Setup and tsconfig.json

Now that you understand why TypeScript exists and how it works, let's get practical. This page covers the essentials: installing TypeScript, running the compiler, and — most importantly — configuring tsconfig.json to catch as many bugs as possible.

We'll keep it minimal. You don't need a complex build pipeline, a framework, or a bundler to learn TypeScript. The in-browser playground on this site is enough for most lessons. But if you want to experiment locally, this page shows you how.

Installing TypeScript

TypeScript is distributed as an npm package. You can install it globally (available everywhere) or per-project (recommended for real applications).

Global installation

npm install -g typescript

This installs the tsc command globally.
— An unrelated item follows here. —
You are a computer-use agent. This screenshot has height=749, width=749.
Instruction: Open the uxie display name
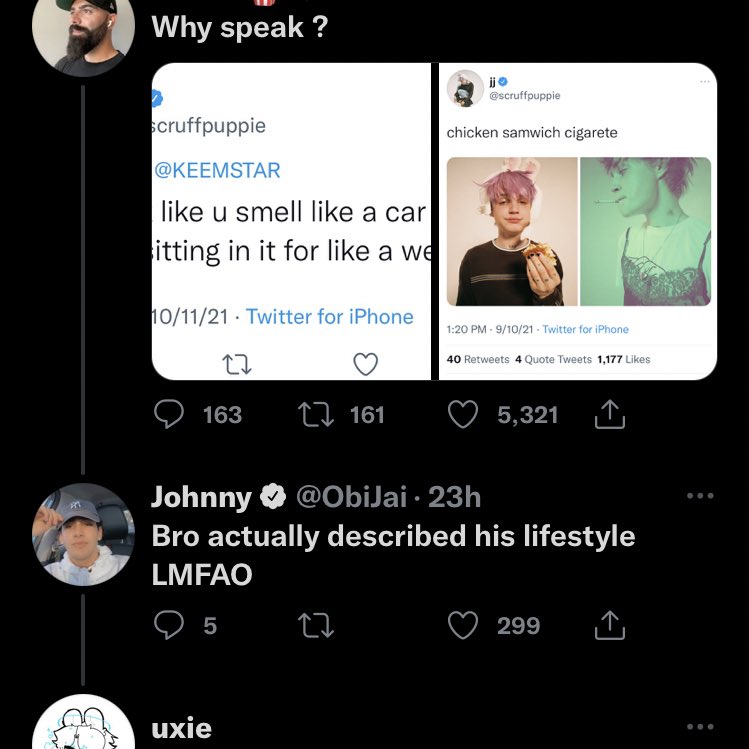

You can now compile any .ts file from anywhere on your system:

tsc myfile.ts

This produces myfile.js in the same directory.
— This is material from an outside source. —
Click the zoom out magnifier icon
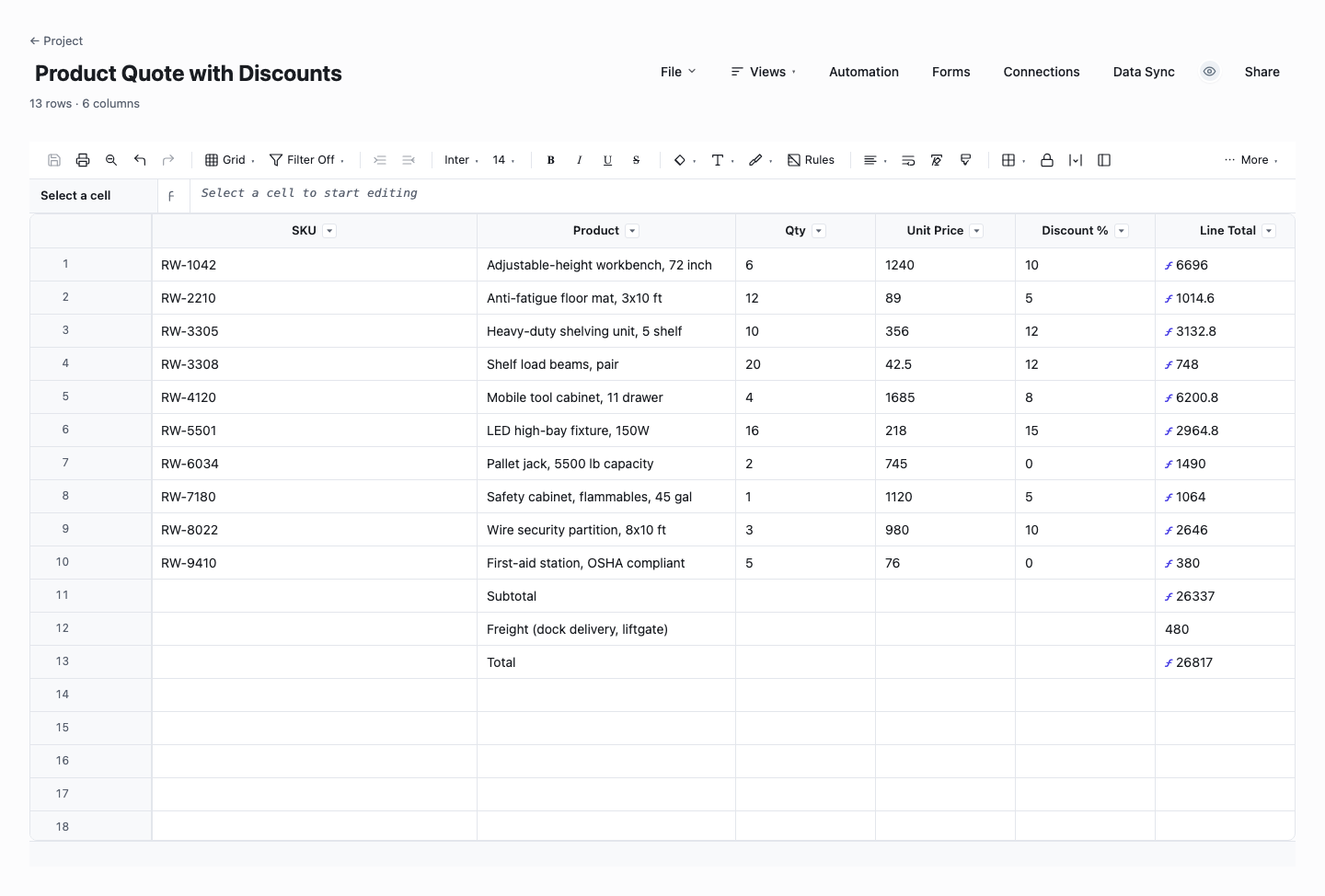Screen dimensions: 1325x896 pyautogui.click(x=111, y=160)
Per-project installation (recommended)

For real projects, install TypeScript as a dev dependency:

npm init -y              # Create package.json if you don't have one
npm install --save-dev typescript

Now tsc is available via npm scripts or npx:

npx tsc myfile.ts

Why per-project? Different projects may use different TypeScript versions. Locking the version in package.json ensures consistency across your team and CI/CD pipeline.

The tsc command

The TypeScript compiler, tsc, has dozens of options. Here are the most common:

tsc file.ts                  # Compile one file
tsc file1.ts file2.ts        # Compile multiple files
tsc --project tsconfig.json  # Compile using a config file (default behavior)
tsc --watch                  # Watch mode: recompile on file changes
tsc --noEmit                 # Type-check only, don't emit JS

Most of the time, you'll use tsc with no arguments. It looks for a tsconfig.json file in the current directory (or parent directories) and compiles the project according to that config.

The tsconfig.json file

tsconfig.json is the heart of a TypeScript project. It tells the compiler:

• Which files to include (and exclude)
• What JavaScript version to target
• What module system to use
• How strict the type checking should be
• Where to put the output files

Here's a sample tsconfig.json for a modern, strict TypeScript project:

{
  "compilerOptions": {
    "target": "ES2020",
    "module": "ESNext",
    "lib": ["ES2020"],
    "outDir": "./dist",
    "rootDir": "./src",
    "strict": true,
    "esModuleInterop": true,
    "skipLibCheck": true,
    "forceConsistentCasingInFileNames": true,
    "noUncheckedIndexedAccess": true,
    "exactOptionalPropertyTypes": true
  },
  "include": ["src/**/*"],
  "exclude": ["node_modules", "dist"]
}

Let's break down the most important options.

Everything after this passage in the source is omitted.